I am not In-Network with any insurance company, which means that I do not have contracts with any insurance providers and am strictly an out-of-network provider. If your insurance plan has an Out-Of-Network benefit, I am happy to provide you with an itemized receipt that you can submit to your insurance company to request reimbursement for a percentage of the cost of each session according to your specific plan (reimbursement is not guaranteed, and should be viewed as a ‘bonus’ rather than necessary to pay for sessions).
I highly recommend contacting your insurance company to ask for more details about your out-of-network benefits before beginning services. They can provide you with the most up-to-date and plan-specific information. Be sure to inform them that services will take place via Telehealth.
I’d recommend asking these questions to your insurance provider to help determine your benefits:
- Does my health insurance plan include mental health benefits?
- Does my health insurance plan include an Out-of-Network benefit that can be used for mental health services?
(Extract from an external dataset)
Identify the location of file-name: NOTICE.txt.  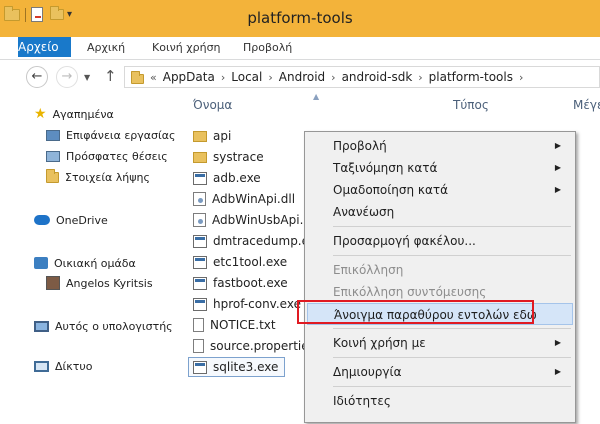
(243, 325).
- What is the percentage of reimbursement when using an Out-of-Network provider?
- What is the process for obtaining reimbursement for Out-of-Network benefits?
- Do I have a deductible? If so, what is it and have I met it yet?
- Does my plan limit how many sessions per calendar year I can have? If so, what is the limit?
- Do I need written approval from my primary care physician in order for services to be covered?
If you are unable to attend a session, please make sure you cancel at least 24 hours beforehand. Otherwise, you may be charged for the full rate of the session.
I understand that therapy is an investment! If private pay does not seem feasible, please consider the following options:
Contact your insurance provider and ask about your out-of-network benefits. Your insurance may cover a portion of your sessions.
Use your Health Savings Account (HSA) or Flexible Spending Account (FSA). Put your pre-taxed dollars to good use by investing in your mental health.
Check to see if you or your spouse’s employer has an Employee Assistance Program (EAP). EAP is a benefit that allows the employer to pay for a set number of sessions to each employee.
Right to Receive a “Good Faith Estimate” Notice:
You have the right to receive a “Good Faith Estimate” explaining how much your medical and mental health care will cost.
Under the law, health care providers need to give patients who don’t have insurance or who are not using insurance an estimate of the expected charges for medical services, including psychotherapy services.
You have the right to receive a Good Faith Estimate for the total expected cost of any non-emergency healthcare services, including psychotherapy services.
You can ask your health care provider, and any other provider you choose, for a Good Faith Estimate before you schedule a service.
If you receive a bill that is at least $400 more than your Good Faith Estimate, you can dispute the bill. Make sure to save a copy or picture of your Good Faith Estimate.